Collected data:
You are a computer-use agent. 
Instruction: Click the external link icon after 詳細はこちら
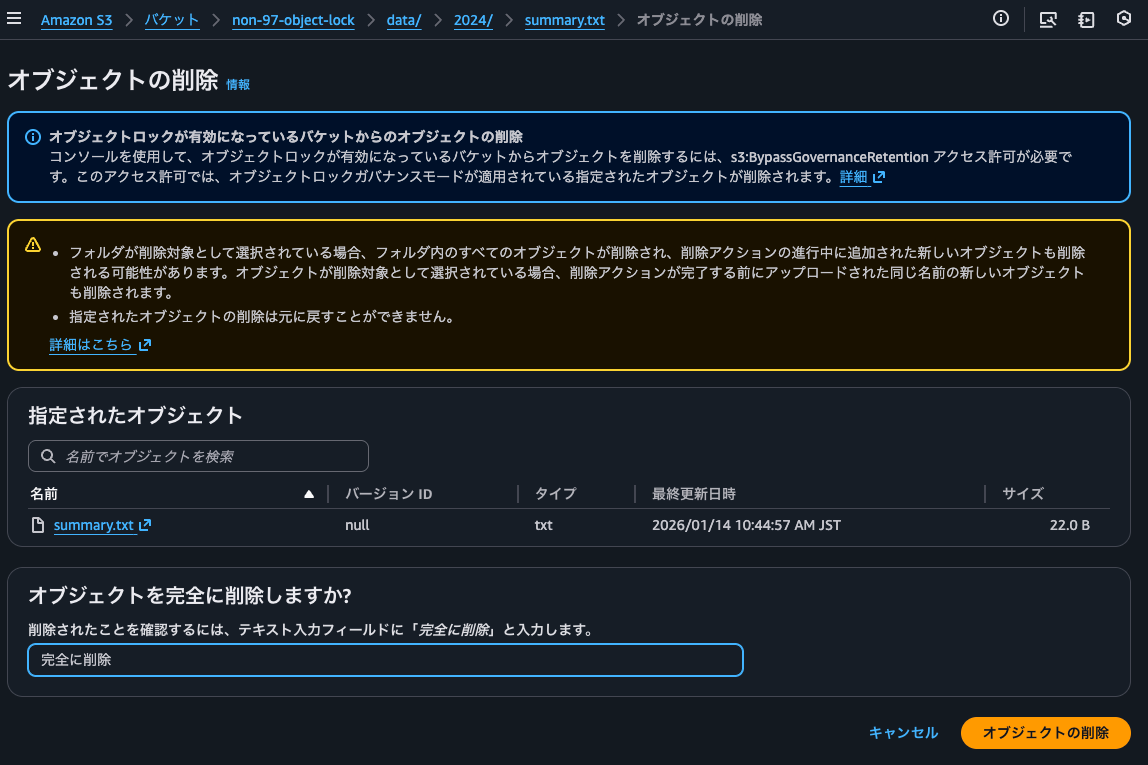[x=144, y=344]
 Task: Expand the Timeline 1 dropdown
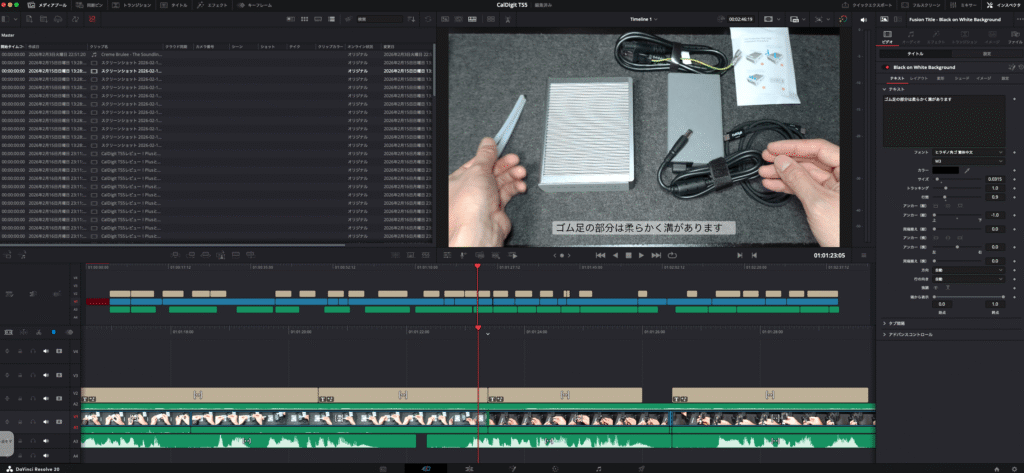(656, 19)
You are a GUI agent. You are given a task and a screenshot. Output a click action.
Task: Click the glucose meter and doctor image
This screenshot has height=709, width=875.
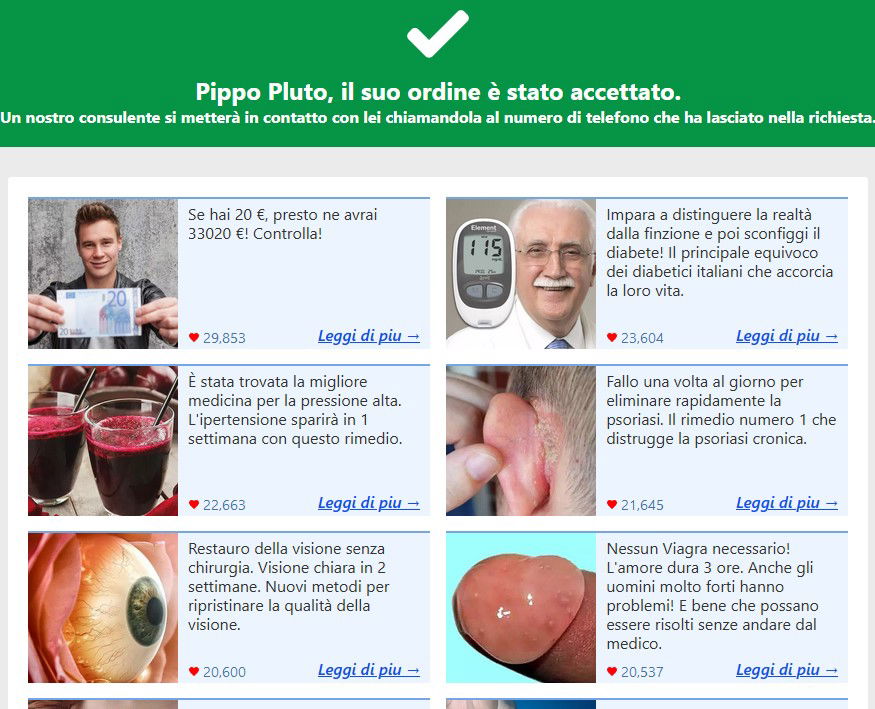(x=521, y=273)
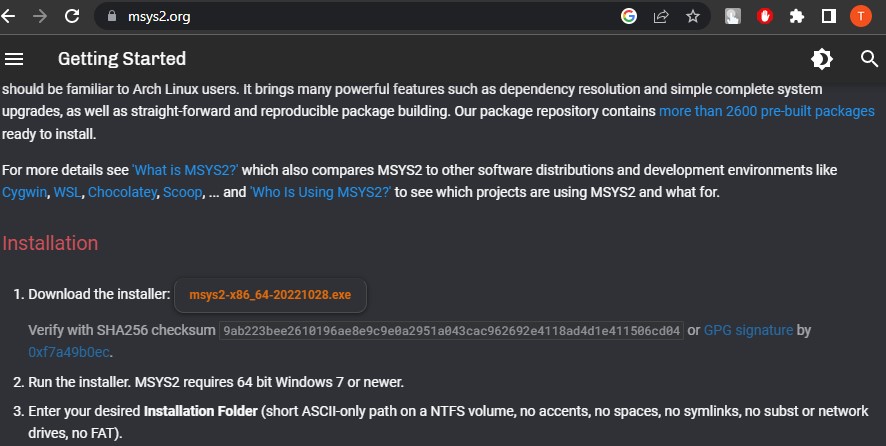The width and height of the screenshot is (886, 446).
Task: Click the share page icon
Action: tap(661, 16)
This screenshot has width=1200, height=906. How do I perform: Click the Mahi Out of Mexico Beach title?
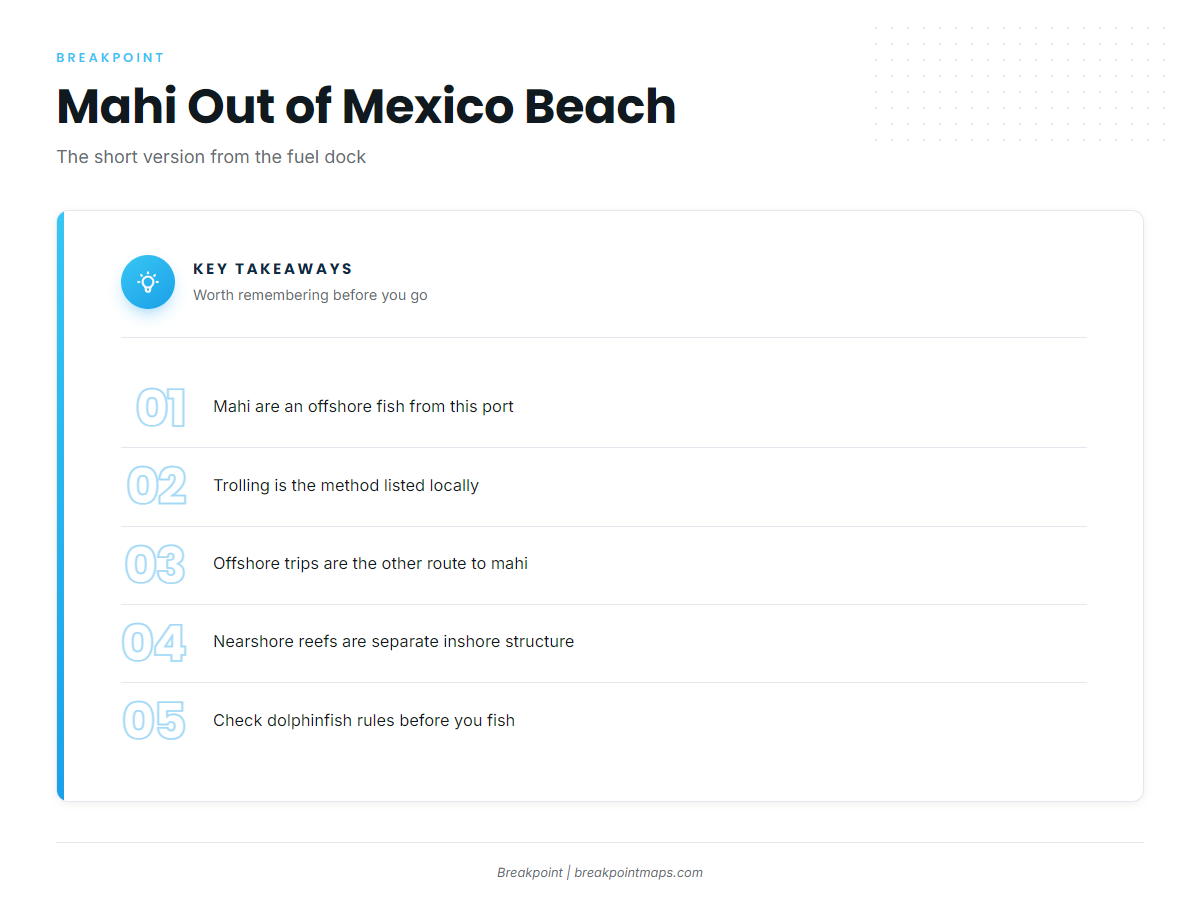pyautogui.click(x=366, y=106)
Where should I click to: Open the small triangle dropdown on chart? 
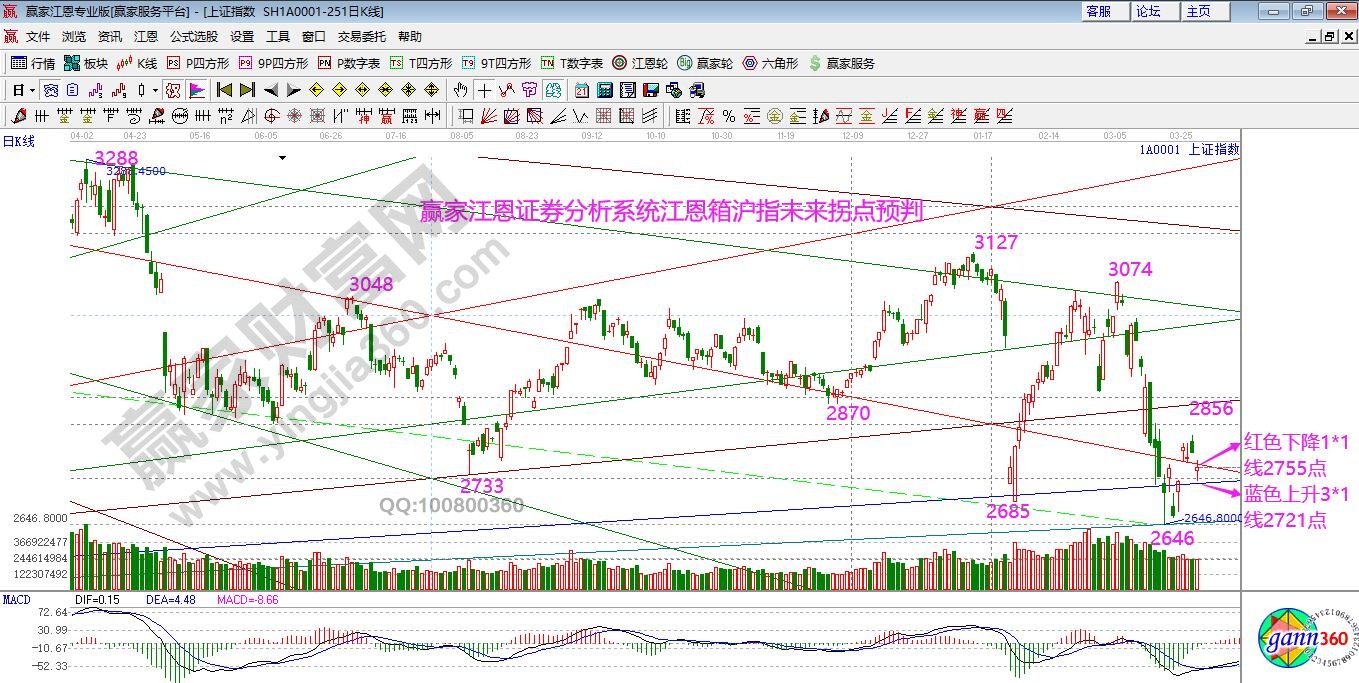click(283, 158)
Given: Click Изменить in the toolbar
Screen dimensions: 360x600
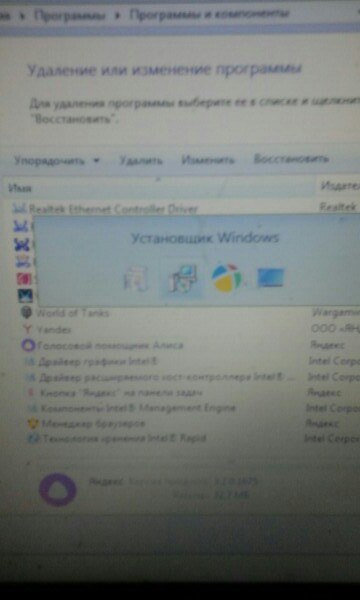Looking at the screenshot, I should point(208,160).
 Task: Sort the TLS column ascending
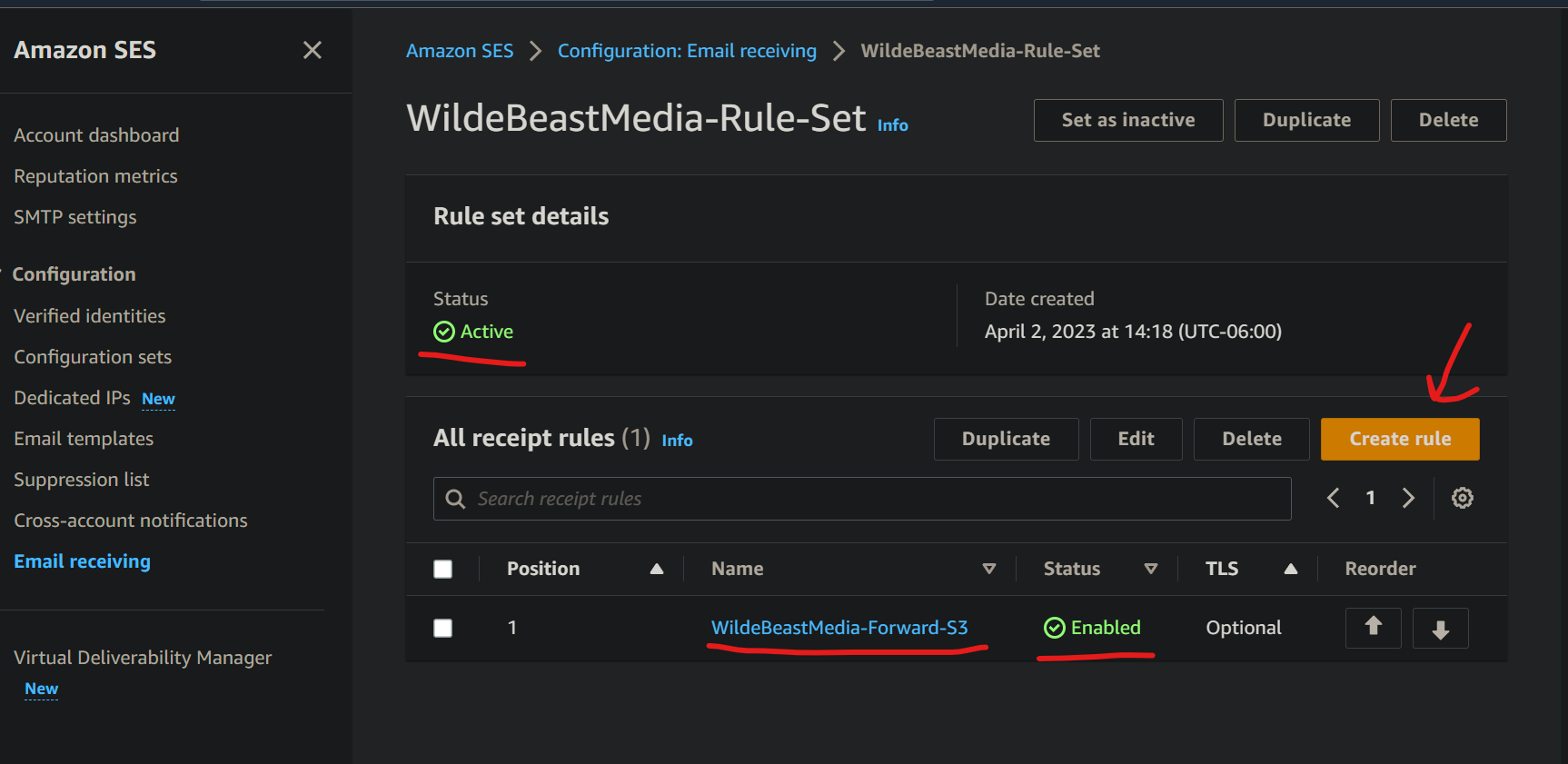pos(1290,569)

→ WHAT THE EXERCISE ASKS: The required answer is every line from the one containing "This screenshot has width=1200, height=906." through the last line of the entries, restated word for word and with no pictures.

→ COMPLETED EXERCISE:
This screenshot has width=1200, height=906. How do I perform: Click the Mahi Out of Mexico Beach title?
pyautogui.click(x=366, y=106)
Where should I click to: Open the small triangle dropdown on chart? 
click(283, 158)
Given: Click Изменить in the toolbar
Screen dimensions: 360x600
Looking at the screenshot, I should point(208,160).
 Task: Sort the TLS column ascending
pos(1290,569)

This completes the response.